Wednesday, September 13, 2006

When in doubt, hedge your bet.

Market: MVNO Business Model
Stock: ESPN,Helio,Amp'd
Risk: depends/read post for details

This market simply asks, which of the following cell phone companies will go out of business first. The choices are Virgin Mobile USA, Helio, Amp'd Mobile, ESPN Mobile, and Movida. Let's take a quick look at each of these companies' profiles.

Virgin Mobile USA
This company is not going out of business (at least for a long, long, long time). They've had 3,000,000+ subscribers since the beginning of 2005. Virgin has been in the US MVNO market the longer than anyone else (about four years). They have carved out a rather large niche with its prepaid service. Virgin Mobile USA should be eliminated from any consideration for this market.

Helio

This company aims to take the Korean cell phone model to the US. It focuses on providing a rich data experience. Its key feature is that it is the only carrier that allows its users to access Myspace on the phones. However, its business model has been problematic. First off, they take a huge loss on each new subscriber ($300)and its phones are very expensive ($250-$275). This brings up another problem for Helio: one of its two handet manufacturers has filed for bankruptcy. Helio's founder Sky Dayton has said that his company will need around 3,000,000 subscribers to recoup the its investment. However, Helio has been reported as having fewer than 10,000 subscribers. Yikes. Helio's problem is that it is overly ambitious. It thinks that it can take the US market by storm and bring a foreign business model onto US soil. Helio has also anounced that it will open retail stores where users can "hang out". This is ridiculous.
Keep Helio under consideration.

Amp'd Mobile
Amp'd, like Helio, focuses on a rich media experience. And also, like Helio, is plagued with low subscriber numbers. However, it does have a pre-paid plan. Also, its phones are cheaper.
Keep Amp'd under consideration

ESPN Mobile
This phone pretty much caters to sports bums. We all know them.
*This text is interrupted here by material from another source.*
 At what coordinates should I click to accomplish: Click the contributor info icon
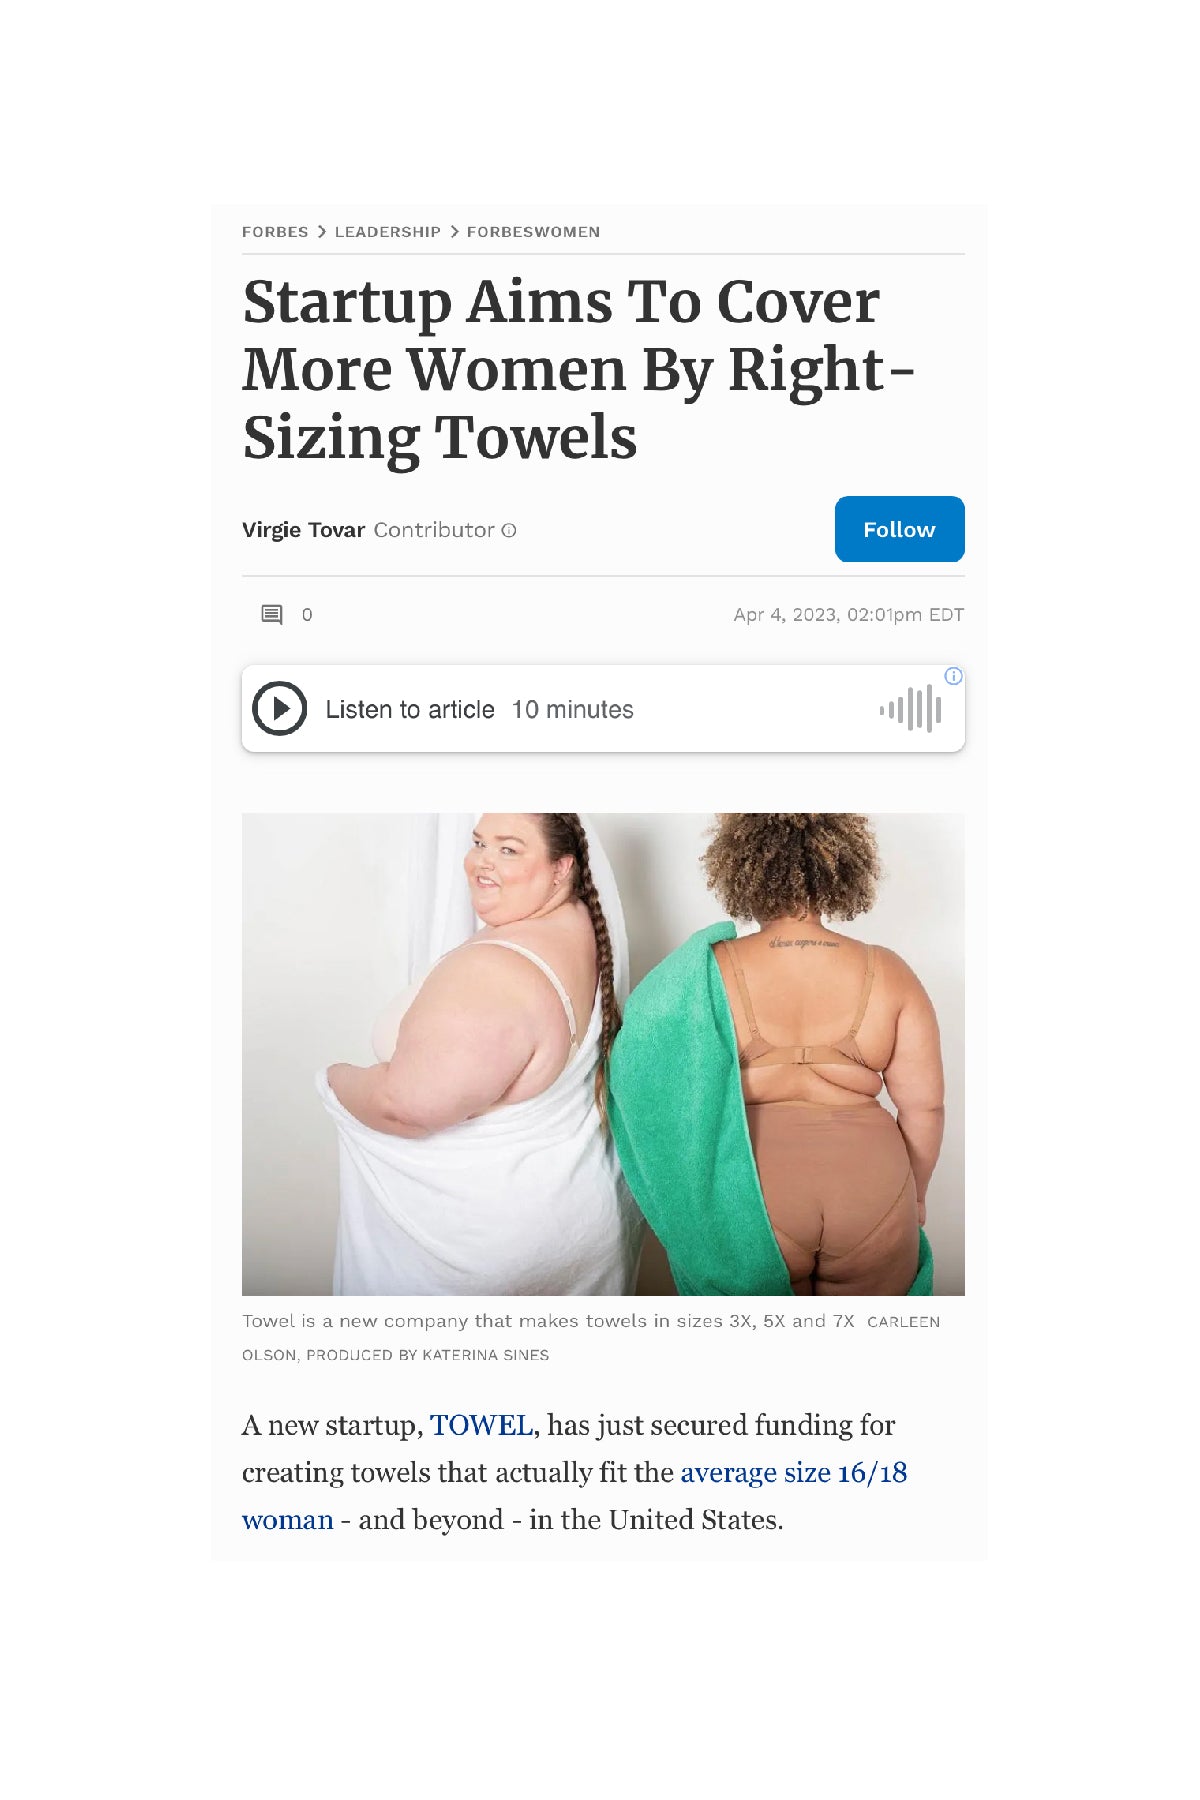[x=509, y=530]
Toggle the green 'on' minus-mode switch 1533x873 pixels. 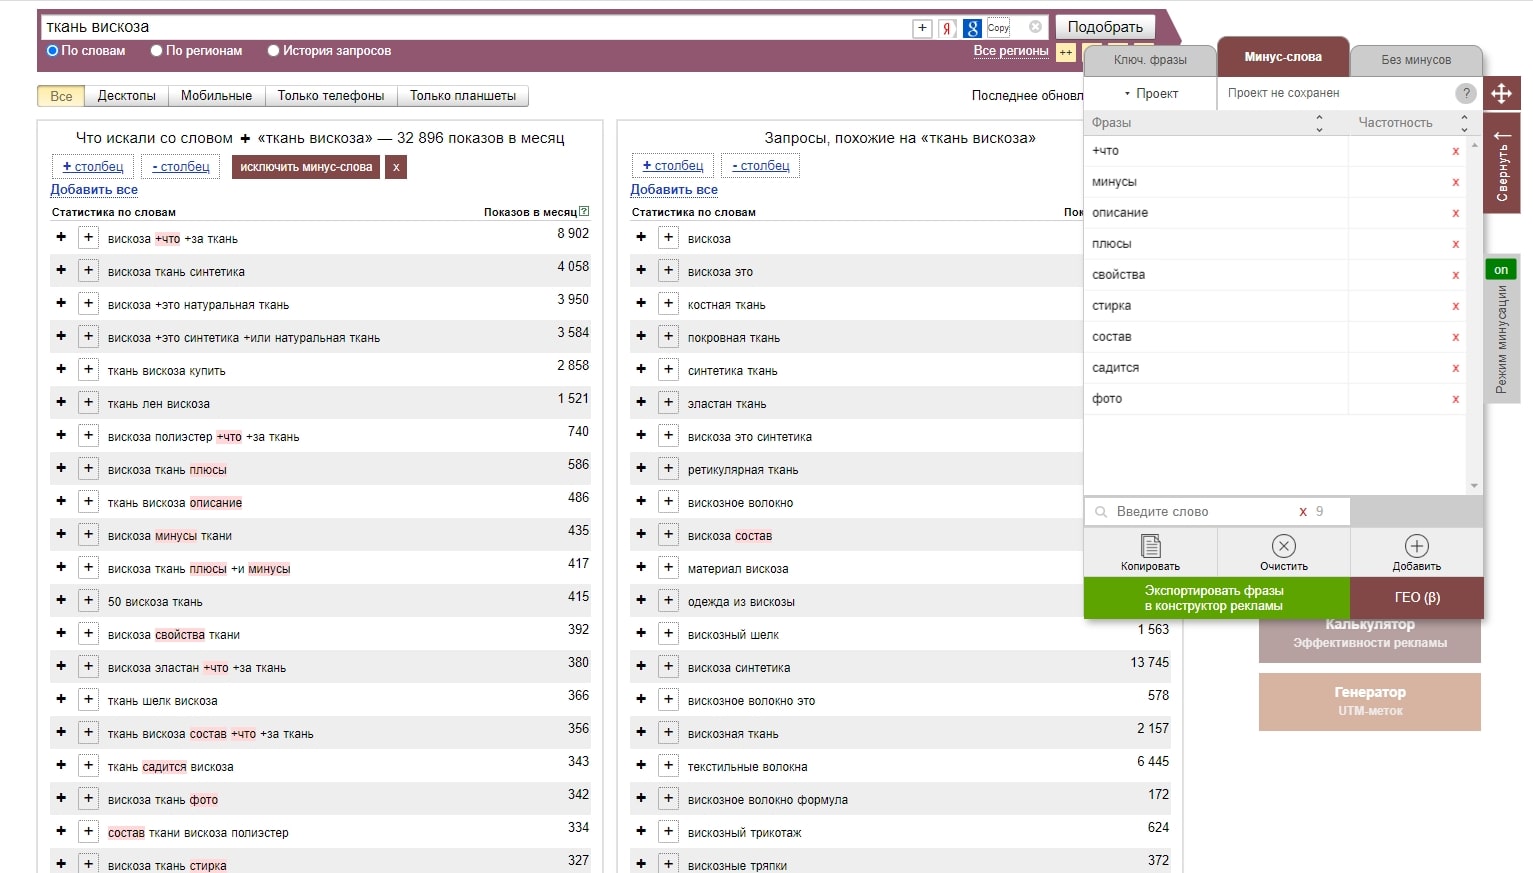(1501, 270)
These are the people who have NFL Sunday Ticket, check their fantasy team stats compulsively and just cannot get enough Sportcenter. This seems good, but their subscriber numbers are low.
Merril Lynch expects them to sign up around 30,000 subscribers which is waaaay below estimates of 240,000.
Merill Lynch is no moron. Trust it, because while you're betting inkles, Merill is betting in real Dollars.
Keep ESPN Mobile under consideration.

Movida (sorry, no English site)
Movida is part of Sprint's attempt to tap into the 40,000,000 strong Latino American population. With prepaid plans and being the first to enter such a market, don't expect Movida to go bust anytime soon.
Remove Movida from consideration.

This leaves us with Helio, Amp'd, and ESPN. This is also where you will hedge your bet. As of Sep. 13, Helio traded for 23 Inkles, amp'd 25, and ESPN 21. My recommendation: buy all three of those. It's too tough to definitively determine which company sucks the most. So hedge your bet. One share of each company on Sep. 13 would cost a total of 69 Inkles. Once on of these three goes out of business, this "triple share" will be worth 100 Inkles. You will get about a 45% rate of return. This is riduculously high considering the low risk involved. Let's not kid ourselves here. There is no, no, no way Virgin Mobile is going under anytime soon. We also know that Mexicans will appreciate the first carrier catering to their Spanish-language needs. And we do know that these other three companies are doing awful.
Happy hedging.

UPDATE: ESPN Mobile is dead.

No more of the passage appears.